Excerpt to read

<<<<

Portrait of Don Pedro de Barberana y Aparregui is an oil on canvas painting attributed to Velázquez and painted around 1631–1633. It has been in the Kimbell Art Museum in Fort Worth, Texas since 1981.

Vélasquez uses a similar technique to portray the figure's contours and the reflections on the clothing to his portraits of Portrait of Don Diego del Corral y Arellano and his wife Portrait of Doña Antonia de Ipeñarrieta y Galdós and her son don Luis. However, in this case, he makes the space more neutral by leaving it empty to reinforce the strength of the figure.

>>>>

Tasks for this exercise
1. List every portrait named in the passage on the Velázquez portrait of Don Pedro de Barberana y Aparregui.
2. Pick up the passage on the Velázquez portrait of Don Pedro de Barberana y Aparregui after its final sentence and continue it.

Records supplied
<<<<

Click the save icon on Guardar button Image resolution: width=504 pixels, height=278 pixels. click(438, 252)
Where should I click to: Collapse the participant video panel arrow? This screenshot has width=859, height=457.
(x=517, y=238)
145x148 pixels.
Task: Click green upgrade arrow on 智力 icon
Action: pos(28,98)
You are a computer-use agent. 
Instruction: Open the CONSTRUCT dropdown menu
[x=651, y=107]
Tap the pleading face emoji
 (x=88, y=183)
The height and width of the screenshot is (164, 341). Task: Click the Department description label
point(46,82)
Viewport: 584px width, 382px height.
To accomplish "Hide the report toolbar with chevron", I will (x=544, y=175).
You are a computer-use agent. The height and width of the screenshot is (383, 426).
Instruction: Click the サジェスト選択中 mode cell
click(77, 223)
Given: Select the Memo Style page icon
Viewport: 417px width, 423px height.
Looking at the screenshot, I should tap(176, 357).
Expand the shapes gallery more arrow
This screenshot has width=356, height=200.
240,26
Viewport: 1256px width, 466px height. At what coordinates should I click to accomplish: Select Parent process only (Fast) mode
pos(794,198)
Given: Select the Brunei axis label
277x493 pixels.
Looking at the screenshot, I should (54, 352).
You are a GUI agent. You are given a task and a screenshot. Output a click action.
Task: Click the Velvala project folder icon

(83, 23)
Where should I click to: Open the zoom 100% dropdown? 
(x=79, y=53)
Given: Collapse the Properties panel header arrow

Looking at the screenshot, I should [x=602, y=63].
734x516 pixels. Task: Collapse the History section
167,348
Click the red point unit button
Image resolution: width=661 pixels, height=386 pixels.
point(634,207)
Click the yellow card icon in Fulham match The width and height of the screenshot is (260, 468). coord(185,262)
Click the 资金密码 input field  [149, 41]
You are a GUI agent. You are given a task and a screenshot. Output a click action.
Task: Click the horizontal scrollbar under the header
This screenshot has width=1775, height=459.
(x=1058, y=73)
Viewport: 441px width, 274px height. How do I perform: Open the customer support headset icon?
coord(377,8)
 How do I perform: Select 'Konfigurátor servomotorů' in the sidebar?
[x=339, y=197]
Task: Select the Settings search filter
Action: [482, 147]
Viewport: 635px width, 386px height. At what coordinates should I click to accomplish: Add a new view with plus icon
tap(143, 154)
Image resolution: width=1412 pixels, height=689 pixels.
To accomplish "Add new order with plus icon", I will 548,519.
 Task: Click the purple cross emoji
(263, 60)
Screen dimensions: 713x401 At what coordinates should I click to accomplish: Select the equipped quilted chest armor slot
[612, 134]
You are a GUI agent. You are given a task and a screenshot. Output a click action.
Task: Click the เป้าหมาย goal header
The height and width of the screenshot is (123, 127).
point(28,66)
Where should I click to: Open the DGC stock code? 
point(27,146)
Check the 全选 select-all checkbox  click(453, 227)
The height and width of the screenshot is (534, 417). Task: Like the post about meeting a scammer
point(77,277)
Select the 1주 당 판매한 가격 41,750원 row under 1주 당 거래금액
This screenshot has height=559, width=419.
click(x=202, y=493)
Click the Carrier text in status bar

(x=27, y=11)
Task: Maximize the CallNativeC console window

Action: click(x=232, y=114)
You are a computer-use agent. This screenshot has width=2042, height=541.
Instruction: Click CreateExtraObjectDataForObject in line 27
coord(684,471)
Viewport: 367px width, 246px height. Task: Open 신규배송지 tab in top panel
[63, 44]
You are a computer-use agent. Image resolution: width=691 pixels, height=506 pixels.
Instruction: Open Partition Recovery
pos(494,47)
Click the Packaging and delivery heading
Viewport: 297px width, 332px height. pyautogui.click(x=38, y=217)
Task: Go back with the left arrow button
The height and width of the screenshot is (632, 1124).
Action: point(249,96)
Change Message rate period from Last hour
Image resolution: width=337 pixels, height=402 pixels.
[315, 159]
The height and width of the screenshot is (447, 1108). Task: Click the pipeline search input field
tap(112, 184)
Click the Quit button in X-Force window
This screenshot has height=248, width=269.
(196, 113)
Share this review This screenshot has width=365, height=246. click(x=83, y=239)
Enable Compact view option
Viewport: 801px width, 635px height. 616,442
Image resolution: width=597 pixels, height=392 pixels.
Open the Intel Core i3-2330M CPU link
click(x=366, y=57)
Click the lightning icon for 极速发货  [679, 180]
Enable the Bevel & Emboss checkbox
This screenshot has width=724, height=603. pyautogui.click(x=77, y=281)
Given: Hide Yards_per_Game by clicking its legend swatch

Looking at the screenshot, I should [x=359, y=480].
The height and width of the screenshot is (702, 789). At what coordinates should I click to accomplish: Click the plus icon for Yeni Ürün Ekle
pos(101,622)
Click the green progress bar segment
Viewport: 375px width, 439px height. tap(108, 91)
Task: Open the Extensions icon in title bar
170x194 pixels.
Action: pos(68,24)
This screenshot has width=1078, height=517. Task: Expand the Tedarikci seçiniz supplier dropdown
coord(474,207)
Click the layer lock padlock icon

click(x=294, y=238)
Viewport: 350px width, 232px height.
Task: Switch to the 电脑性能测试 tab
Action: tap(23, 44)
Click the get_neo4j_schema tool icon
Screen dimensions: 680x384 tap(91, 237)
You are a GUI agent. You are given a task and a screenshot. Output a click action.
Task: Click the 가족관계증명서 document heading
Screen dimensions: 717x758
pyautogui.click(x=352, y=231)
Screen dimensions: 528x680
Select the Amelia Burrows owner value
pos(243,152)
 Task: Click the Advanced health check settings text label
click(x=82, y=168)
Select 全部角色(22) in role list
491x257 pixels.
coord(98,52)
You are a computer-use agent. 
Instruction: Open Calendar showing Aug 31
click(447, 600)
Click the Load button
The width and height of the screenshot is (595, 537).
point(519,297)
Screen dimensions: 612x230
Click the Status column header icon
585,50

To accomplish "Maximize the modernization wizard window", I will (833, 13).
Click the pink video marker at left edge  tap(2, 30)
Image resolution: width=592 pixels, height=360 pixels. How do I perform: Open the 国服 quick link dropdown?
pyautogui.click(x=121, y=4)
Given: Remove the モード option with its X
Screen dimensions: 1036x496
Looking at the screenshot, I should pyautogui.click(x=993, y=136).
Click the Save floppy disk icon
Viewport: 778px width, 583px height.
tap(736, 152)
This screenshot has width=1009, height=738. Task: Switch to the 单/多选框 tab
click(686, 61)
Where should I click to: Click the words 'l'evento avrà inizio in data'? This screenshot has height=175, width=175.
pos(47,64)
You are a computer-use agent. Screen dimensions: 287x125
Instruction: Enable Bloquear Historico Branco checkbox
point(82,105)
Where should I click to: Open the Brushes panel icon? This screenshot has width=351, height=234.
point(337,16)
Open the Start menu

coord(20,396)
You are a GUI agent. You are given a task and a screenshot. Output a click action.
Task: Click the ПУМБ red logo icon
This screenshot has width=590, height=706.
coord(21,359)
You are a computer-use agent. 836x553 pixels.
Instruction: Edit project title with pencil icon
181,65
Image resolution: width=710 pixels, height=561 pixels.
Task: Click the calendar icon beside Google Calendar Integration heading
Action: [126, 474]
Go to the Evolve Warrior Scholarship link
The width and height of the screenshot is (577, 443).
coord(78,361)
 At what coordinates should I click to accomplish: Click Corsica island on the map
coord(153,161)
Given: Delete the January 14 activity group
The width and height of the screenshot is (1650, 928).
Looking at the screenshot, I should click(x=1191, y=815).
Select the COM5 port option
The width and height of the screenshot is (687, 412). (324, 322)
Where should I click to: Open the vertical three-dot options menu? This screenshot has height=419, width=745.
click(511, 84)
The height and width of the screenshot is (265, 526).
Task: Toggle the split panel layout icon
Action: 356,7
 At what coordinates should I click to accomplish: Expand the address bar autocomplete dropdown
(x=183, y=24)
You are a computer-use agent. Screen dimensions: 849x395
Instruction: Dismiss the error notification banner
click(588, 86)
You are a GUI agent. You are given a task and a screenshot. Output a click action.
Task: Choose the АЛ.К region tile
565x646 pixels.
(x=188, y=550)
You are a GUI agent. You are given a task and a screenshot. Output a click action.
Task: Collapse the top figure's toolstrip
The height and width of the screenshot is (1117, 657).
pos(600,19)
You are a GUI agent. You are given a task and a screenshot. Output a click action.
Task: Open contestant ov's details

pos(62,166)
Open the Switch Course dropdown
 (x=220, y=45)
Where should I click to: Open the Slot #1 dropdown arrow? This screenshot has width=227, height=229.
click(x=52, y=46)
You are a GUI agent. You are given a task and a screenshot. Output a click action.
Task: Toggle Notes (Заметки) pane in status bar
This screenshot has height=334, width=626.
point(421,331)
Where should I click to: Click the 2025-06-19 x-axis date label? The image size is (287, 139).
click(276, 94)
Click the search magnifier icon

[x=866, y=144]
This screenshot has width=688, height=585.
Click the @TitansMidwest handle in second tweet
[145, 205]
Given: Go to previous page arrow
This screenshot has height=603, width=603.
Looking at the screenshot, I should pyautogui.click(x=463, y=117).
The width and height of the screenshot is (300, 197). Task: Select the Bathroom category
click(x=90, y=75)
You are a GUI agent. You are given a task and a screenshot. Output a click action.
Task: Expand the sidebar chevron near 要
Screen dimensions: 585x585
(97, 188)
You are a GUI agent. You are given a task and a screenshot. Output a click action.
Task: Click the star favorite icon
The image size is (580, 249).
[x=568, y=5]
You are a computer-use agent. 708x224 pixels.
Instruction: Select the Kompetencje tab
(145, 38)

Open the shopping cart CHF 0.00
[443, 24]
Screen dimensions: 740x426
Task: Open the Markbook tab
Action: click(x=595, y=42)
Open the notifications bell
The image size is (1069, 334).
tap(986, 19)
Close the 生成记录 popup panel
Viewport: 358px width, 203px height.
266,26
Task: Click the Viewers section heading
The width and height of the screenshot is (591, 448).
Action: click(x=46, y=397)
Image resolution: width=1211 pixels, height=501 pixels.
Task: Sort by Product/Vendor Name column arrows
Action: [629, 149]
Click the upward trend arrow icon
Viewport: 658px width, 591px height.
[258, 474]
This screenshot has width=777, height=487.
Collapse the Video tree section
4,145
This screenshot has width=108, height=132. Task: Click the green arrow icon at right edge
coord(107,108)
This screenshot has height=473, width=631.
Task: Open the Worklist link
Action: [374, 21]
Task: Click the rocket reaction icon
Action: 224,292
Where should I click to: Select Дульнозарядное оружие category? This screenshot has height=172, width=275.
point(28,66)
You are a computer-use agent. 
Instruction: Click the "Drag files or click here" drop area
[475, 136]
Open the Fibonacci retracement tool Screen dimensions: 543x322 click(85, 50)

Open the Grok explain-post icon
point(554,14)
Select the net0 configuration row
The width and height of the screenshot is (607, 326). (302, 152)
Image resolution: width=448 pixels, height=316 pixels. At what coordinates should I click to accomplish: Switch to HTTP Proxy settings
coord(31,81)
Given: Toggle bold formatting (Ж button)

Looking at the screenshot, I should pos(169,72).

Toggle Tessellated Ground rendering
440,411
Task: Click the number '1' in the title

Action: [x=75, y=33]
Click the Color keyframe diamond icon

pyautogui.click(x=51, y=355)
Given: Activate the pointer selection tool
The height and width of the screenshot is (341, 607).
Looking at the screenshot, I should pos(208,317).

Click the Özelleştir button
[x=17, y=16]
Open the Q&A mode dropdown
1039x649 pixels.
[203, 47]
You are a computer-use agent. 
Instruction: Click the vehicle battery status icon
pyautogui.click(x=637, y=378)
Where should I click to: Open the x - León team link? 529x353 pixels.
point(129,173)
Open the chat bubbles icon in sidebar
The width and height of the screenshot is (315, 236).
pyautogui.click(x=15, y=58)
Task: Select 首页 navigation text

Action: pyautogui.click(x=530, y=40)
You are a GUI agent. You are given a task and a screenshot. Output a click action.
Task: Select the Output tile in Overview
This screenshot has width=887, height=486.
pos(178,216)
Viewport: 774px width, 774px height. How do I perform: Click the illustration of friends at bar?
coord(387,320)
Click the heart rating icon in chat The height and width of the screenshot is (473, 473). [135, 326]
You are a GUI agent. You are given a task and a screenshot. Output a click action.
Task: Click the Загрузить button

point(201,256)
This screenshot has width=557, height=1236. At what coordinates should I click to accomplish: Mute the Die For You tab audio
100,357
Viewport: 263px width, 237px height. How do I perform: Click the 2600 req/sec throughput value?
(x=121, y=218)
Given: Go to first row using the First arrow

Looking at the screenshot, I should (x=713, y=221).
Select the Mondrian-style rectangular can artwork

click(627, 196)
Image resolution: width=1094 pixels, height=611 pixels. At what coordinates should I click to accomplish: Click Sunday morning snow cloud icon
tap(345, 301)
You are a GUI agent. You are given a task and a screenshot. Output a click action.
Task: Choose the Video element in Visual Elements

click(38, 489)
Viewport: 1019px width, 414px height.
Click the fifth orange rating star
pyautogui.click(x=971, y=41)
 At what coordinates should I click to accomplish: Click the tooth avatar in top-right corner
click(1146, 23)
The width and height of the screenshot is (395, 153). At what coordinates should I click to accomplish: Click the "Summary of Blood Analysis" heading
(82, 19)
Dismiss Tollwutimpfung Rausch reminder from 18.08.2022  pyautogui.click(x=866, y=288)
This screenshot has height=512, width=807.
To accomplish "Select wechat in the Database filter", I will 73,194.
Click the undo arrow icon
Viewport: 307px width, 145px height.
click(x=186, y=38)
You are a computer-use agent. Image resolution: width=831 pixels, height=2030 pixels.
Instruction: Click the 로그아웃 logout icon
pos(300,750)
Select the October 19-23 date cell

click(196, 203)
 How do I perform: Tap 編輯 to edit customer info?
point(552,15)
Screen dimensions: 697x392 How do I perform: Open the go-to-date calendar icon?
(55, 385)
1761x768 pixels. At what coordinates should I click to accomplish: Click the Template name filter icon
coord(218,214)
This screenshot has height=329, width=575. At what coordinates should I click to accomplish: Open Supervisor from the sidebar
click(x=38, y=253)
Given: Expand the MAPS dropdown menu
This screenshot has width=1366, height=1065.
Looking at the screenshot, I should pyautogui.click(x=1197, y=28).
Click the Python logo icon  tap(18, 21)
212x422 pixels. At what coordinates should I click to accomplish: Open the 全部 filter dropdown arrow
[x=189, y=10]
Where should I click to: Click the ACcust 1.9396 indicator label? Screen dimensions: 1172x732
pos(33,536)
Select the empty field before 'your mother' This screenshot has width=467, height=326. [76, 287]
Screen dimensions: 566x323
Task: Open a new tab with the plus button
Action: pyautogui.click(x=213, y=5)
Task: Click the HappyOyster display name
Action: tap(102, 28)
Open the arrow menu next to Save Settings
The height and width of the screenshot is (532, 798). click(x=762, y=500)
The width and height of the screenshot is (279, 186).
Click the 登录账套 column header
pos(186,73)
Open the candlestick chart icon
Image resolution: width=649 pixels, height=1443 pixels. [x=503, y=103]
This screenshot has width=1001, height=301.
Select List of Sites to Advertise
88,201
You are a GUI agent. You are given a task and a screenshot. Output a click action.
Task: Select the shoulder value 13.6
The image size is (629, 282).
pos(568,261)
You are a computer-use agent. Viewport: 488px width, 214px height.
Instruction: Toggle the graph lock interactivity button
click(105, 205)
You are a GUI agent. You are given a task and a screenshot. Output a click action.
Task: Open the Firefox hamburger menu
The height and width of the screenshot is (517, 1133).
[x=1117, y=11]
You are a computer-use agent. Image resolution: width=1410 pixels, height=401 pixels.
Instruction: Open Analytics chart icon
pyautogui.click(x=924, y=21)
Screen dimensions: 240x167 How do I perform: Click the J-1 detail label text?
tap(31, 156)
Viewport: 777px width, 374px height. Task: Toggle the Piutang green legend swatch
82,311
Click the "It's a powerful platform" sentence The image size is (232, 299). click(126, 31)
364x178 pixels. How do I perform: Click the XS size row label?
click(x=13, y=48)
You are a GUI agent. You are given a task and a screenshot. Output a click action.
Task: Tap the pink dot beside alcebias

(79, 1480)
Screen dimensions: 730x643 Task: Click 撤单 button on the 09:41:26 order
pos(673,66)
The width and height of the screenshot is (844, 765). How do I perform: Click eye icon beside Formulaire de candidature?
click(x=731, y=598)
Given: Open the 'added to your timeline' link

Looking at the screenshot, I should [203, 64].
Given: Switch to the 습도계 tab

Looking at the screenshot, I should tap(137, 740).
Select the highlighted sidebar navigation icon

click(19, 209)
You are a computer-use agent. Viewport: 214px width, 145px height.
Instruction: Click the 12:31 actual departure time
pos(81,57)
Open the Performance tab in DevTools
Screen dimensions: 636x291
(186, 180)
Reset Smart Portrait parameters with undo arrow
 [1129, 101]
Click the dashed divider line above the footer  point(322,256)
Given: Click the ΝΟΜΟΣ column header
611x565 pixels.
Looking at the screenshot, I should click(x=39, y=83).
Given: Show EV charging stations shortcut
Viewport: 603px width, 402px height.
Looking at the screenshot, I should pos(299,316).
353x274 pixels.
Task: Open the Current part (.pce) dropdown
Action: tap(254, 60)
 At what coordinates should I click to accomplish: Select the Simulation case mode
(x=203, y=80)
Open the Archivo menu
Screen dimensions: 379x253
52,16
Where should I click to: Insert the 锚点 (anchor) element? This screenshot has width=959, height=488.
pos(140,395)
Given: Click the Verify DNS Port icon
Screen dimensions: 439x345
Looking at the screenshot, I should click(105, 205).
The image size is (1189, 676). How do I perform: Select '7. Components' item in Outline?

>>>>

Outputs in order
1.
Portrait of Don Pedro de Barberana y Aparregui
Portrait of Don Diego del Corral y Arellano
Portrait of Doña Antonia de Ipeñarrieta y Galdós and her son don Luis

2.
==Provenance==
No contemporary documents survive for this full-length portrait. It is first mentioned as a Vélasquez work in 1972 by José López-Rey, who gave it the title A Knight of Calatrava. It was then in a private collection in New York. The only earlier reference to the work shows that it was bought in Europe around 1950. Other art critics supported López-Rey's conclusion and José Gudiol Ricart identified the work's subject as Pedro de Barberana (Briones, 1579- idem 1649), a lord, high treasurer and member of the royal privy council. In October 1630 he joined the Order of Calatrava, whose cross is shown on his breast and his cape. However, in October 1630 Vélasquez was still in Italy, meaning it must date from after that year.